In this section, we're going to take a step back to learn some of the basics of the math that powers the most popular machine learning models. You may not need deep knowledge of linear algebra and calculus just to build a scikit-learn model, but this introduction should give you a better understanding of how your models are working "under the hood".
Linear Algebra is so foundational to machine learning that you're going to see it referenced many times as the course progresses. In this section, the goal is to give you both a theoretical introduction and some computational practice, solving a real-life problem by writing the code required to solve a linear regression using OLS.
We're going to kick this section off by looking at some of the many places that linear algebra is used in machine learning - from deep learning to natural language processing (NLP) to dimensionality reduction techniques such as principal component analysis (PCA).
We then start to dig into the math! We look at the idea of linear simultaneous equations - a set of two or more equations each of which is linear (can be plotted on a graph as a straight line). We then see how such equations can be represented as vectors or matrices to represent such systems efficiently.
In a code along, we'll introduce the concepts and concrete representations (in NumPy) of scalars, vectors, matrices, and tensors - why they are important and how to create them.
We then start to build up the basic skills required to perform matrix operations such as addition and multiplication. You will also cover key techniques used by many machine learning models to perform their calculations covering both the Hadamard product and the (more common) dot product.
We then bring the previous work together to look at how to use NumPy to solve systems of linear equations, introducing the identity and inverse matrices along the way.
Having built up a basic mathematical and computational foundation for linear algebra, you will solve a real data problem - looking at how to use NumPy to solve a linear regression using the ordinary least squares (OLS) method.
In the last linear algebra lesson, we look at the idea of computational complexity and Big O notation, showing why OLS is computationally inefficient, and that a gradient descent algorithm can instead be used to solve a linear regression much more efficiently.
Next, you'll learn about the mechanism behind many machine learning optimization algorithms: gradient descent! Along the way, we'll also look at cost functions and will provide a foundation in calculus that will be valuable to you throughout your career as a data scientist.

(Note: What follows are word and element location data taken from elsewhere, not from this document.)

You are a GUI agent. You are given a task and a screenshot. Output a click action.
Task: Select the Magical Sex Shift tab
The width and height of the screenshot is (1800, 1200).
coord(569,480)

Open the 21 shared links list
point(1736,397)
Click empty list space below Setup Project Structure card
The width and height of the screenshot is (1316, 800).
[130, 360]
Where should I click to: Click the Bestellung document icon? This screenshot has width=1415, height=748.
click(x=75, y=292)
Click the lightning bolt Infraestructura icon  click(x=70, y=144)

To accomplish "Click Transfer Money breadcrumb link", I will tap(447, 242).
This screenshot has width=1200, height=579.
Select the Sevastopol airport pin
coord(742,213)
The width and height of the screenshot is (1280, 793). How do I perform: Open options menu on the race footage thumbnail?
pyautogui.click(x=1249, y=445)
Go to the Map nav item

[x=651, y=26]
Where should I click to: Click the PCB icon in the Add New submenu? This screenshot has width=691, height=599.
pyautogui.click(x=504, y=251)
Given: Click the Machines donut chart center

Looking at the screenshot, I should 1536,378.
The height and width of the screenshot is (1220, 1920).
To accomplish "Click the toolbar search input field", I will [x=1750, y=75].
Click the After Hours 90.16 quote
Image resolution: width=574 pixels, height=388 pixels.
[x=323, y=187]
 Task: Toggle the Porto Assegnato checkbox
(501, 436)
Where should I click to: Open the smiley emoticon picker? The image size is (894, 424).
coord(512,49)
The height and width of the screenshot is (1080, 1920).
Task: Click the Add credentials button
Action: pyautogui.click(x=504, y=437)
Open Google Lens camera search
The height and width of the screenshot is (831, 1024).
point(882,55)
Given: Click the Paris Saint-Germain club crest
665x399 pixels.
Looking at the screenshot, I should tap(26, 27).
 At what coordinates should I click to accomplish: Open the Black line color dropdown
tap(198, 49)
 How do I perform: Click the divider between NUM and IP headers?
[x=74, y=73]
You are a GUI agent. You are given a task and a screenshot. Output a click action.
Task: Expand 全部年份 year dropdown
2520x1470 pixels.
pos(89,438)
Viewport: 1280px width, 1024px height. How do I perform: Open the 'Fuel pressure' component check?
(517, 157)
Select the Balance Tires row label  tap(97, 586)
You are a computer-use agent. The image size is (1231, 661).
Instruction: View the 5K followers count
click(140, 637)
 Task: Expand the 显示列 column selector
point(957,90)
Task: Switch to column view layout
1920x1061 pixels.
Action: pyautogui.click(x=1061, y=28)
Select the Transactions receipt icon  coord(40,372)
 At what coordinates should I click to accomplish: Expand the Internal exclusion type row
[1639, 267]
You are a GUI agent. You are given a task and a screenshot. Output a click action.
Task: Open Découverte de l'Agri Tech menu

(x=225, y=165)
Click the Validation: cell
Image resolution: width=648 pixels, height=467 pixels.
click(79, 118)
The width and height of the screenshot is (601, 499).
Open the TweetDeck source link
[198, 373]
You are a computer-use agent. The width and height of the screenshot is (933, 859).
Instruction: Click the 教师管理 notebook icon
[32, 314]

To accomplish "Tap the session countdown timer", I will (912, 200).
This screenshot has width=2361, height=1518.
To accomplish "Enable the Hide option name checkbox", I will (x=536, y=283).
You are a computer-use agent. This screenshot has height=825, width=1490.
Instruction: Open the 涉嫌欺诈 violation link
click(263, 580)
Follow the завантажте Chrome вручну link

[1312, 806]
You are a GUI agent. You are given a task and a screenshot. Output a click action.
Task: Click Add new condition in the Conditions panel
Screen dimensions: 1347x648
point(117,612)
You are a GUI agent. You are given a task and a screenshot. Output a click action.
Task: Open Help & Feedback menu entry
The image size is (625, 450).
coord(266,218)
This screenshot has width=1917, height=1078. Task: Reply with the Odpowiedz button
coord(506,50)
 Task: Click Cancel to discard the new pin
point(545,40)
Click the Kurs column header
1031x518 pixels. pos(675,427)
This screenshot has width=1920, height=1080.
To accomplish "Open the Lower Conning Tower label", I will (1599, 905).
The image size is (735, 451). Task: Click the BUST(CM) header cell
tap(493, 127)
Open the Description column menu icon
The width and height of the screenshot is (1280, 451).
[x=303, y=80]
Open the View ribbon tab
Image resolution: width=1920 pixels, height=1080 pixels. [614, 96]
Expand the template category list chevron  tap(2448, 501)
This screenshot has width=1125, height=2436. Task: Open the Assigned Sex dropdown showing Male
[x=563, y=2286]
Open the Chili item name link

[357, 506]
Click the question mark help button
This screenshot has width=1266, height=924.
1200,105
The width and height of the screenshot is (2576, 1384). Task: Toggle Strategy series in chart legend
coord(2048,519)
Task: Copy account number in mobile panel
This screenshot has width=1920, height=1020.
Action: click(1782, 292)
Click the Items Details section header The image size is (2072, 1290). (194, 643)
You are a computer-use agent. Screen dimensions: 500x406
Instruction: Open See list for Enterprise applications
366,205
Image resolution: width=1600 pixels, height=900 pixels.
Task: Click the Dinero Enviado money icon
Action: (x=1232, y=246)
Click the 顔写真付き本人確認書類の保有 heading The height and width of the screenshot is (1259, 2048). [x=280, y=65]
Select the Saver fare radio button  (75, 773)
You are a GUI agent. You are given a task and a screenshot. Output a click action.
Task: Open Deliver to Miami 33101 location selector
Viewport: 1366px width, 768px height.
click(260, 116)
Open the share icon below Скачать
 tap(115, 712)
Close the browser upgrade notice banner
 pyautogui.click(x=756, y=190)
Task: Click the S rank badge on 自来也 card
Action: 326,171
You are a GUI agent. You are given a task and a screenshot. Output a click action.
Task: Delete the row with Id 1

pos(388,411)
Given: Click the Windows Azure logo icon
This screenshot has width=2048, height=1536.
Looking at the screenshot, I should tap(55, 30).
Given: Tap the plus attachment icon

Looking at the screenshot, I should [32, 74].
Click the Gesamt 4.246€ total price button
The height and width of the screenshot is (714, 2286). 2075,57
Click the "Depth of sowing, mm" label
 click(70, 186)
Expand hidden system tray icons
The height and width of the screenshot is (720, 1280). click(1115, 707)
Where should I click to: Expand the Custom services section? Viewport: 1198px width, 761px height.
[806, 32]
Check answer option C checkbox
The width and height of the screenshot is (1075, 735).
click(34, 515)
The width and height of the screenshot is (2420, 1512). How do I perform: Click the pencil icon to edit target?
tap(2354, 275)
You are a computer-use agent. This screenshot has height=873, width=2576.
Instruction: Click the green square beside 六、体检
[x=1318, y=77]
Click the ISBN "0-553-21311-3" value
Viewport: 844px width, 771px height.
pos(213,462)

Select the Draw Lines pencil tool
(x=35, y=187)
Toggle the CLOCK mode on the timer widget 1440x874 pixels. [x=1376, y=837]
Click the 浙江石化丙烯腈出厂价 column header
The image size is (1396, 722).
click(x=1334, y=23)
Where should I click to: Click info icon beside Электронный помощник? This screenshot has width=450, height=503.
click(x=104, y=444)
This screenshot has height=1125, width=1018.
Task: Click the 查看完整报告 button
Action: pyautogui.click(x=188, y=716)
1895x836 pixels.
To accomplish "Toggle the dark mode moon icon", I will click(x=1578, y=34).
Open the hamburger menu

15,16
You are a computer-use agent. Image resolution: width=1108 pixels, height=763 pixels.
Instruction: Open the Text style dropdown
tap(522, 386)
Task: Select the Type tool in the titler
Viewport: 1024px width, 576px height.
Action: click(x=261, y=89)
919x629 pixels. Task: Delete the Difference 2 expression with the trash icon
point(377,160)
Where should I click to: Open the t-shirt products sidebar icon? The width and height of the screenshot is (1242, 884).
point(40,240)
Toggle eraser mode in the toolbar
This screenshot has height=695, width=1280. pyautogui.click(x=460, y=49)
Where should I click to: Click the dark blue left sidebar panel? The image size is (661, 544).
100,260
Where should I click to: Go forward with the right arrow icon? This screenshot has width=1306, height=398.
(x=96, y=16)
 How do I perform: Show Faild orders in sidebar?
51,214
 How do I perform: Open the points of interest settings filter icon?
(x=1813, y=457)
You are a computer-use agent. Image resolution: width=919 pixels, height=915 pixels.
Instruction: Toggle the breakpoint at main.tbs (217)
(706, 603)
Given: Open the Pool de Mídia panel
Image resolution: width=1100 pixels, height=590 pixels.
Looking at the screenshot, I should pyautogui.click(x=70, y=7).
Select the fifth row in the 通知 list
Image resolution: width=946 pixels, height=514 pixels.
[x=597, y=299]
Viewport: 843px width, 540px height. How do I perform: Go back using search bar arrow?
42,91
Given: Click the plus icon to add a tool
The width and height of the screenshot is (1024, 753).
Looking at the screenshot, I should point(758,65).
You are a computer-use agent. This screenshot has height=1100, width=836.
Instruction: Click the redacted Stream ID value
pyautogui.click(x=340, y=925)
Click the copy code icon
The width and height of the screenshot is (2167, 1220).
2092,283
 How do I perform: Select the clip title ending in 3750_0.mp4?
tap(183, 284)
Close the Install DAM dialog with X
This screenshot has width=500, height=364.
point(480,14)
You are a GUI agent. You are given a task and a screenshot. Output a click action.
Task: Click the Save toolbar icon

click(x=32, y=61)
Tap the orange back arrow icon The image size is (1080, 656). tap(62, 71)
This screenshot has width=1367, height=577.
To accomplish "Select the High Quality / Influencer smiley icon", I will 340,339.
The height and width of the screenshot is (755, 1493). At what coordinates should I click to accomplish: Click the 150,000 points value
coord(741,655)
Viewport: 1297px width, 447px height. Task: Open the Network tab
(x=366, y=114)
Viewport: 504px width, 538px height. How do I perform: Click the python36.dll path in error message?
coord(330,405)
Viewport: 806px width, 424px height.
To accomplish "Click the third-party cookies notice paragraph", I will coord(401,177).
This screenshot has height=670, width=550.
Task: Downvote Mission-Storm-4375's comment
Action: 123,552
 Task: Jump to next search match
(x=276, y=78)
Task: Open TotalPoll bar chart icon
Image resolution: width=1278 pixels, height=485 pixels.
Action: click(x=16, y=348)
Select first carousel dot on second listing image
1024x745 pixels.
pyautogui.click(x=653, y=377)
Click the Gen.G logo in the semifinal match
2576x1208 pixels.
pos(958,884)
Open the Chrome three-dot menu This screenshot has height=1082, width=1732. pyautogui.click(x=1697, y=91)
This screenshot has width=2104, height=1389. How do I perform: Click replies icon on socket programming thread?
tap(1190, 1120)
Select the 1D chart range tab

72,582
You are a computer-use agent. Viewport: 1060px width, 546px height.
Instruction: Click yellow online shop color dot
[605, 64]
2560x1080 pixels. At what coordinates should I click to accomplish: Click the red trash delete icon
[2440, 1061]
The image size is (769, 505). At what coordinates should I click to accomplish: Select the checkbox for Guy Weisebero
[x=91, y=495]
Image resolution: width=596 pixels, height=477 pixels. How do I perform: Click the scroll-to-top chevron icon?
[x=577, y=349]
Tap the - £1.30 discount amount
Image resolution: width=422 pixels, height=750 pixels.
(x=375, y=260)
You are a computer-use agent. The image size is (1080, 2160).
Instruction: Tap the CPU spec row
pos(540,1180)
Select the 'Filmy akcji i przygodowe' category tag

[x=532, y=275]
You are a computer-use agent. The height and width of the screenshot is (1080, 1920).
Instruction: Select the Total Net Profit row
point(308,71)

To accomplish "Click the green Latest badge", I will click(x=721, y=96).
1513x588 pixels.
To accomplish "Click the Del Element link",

Just as we used solving a linear regression using OLS as an excuse to introduce you to linear algebra, we're now using the idea of gradient descent to introduce enough calculus to both understand and have good intuitions about many of the machine learning models that you're going to learn throughout the rest of the course.
We're going to start off by introducing derivatives - the "instantaneous rate of change of a function" or (more graphically) the "slope of a curve". We'll start off by looking at how to calculate the slope of a curve for a straight line, and then we'll explore how to calculate the rate of change for more complex (non-linear) functions.
Now that we know how to calculate the slope of a curve - and, by extension, to find a local minimum (low point) or maximum (high point) where the curve is flat (the slope of the curve is zero), we'll look at the idea of a gradient descent to step from some random point on a cost curve to find the local optima to solve for a given linear equation. We'll also look at how best to select the step sizes for descending the cost function, and how to use partial derivatives to optimize both slope and offset to more effectively solve a linear regression using gradient descent.
It is possible to use machine learning models such as scikit-learn without understanding the underlying math, but a basic understanding of this math will help you to make the most informed choices about which models to use based on your particular project context.